Hogan Anthony, Phillips Rebecca L, Brumby Susan A, Williams Warwick, Mercer-Grant Catherine
a Institute for Governance and Policy Analysis, University of Canberra, Australian Capital Territory , Australia .
b School of Medicine, Deakin University , Victoria , Australia .
Disabil Rehabil. 2015;37(22):2070-5. doi: 10.3109/09638288.2014.996675. Epub 2015 Jan 6.
The objectives of this paper are as follows: (1) propose an explanatory model as to how hearing disability may impact on health and (2) examine the model's utility.
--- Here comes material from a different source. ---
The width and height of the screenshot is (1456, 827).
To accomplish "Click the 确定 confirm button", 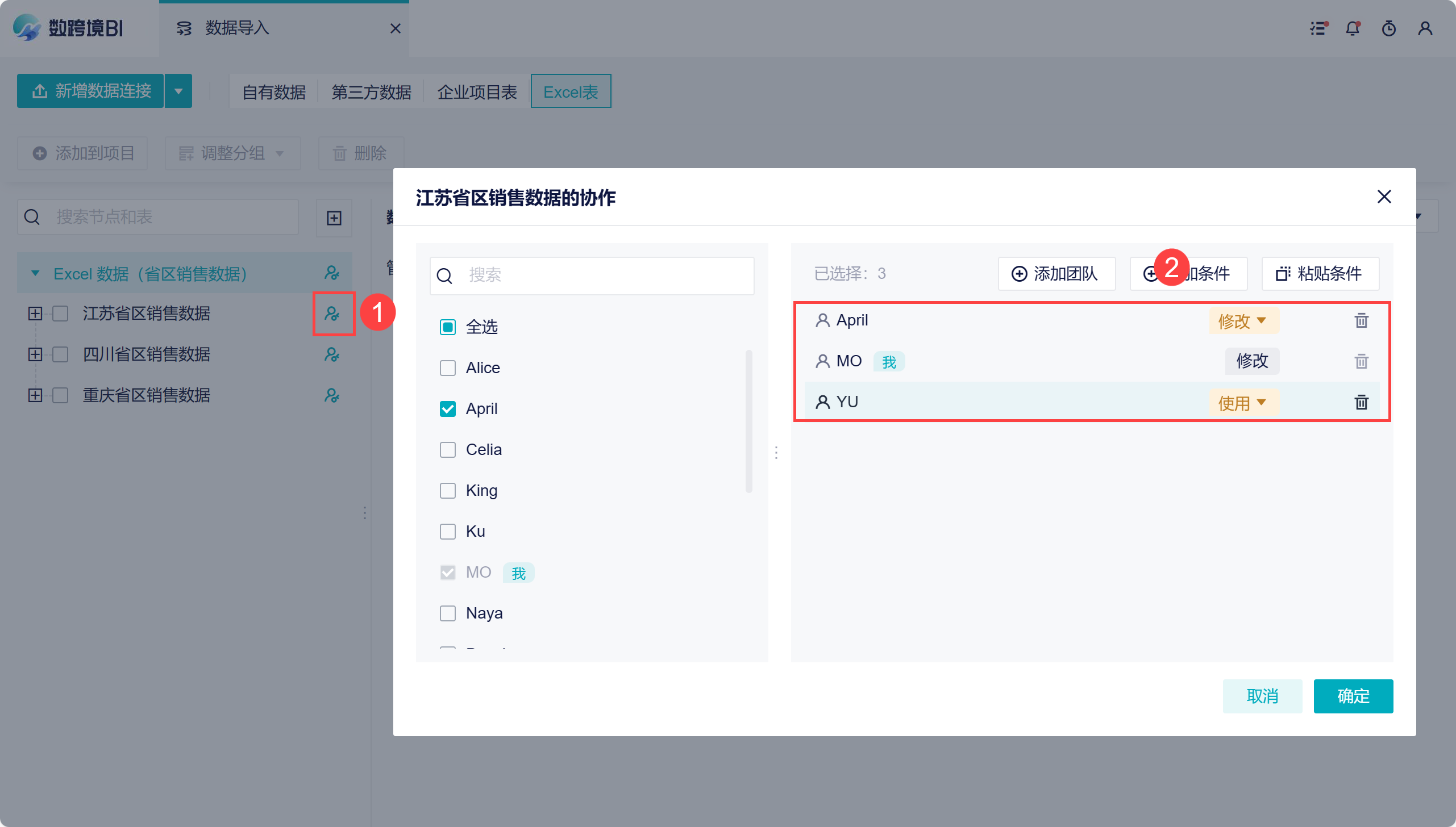I will pyautogui.click(x=1353, y=696).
Data were collected on the psycho-social wellbeing, disability and physical health of farmers (n = 56) participating in an intervention to manage the social impacts of hearing disability. Two models were proposed and examined using multiple hierarchical linear regression. Model 1 used self-rated quality of life and model 2 used capacity to manage hearing and listening impairments, as dependent variables.
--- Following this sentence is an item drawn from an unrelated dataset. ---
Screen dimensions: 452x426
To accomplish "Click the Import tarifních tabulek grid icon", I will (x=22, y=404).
The analyses found that physical measures of hearing impairment (audiograms) were not correlated with physical or mental health outcomes. However, in model 1, self-confidence and self-rated ability to manage hearing impairment were most closely associated with reduced quality of life (anxiety and diastolic blood pressure were positively associated with quality of life). In model 2, higher anxiety and reduced self-confidence were associated with decreasing ability to successfully manage one's hearing impairment.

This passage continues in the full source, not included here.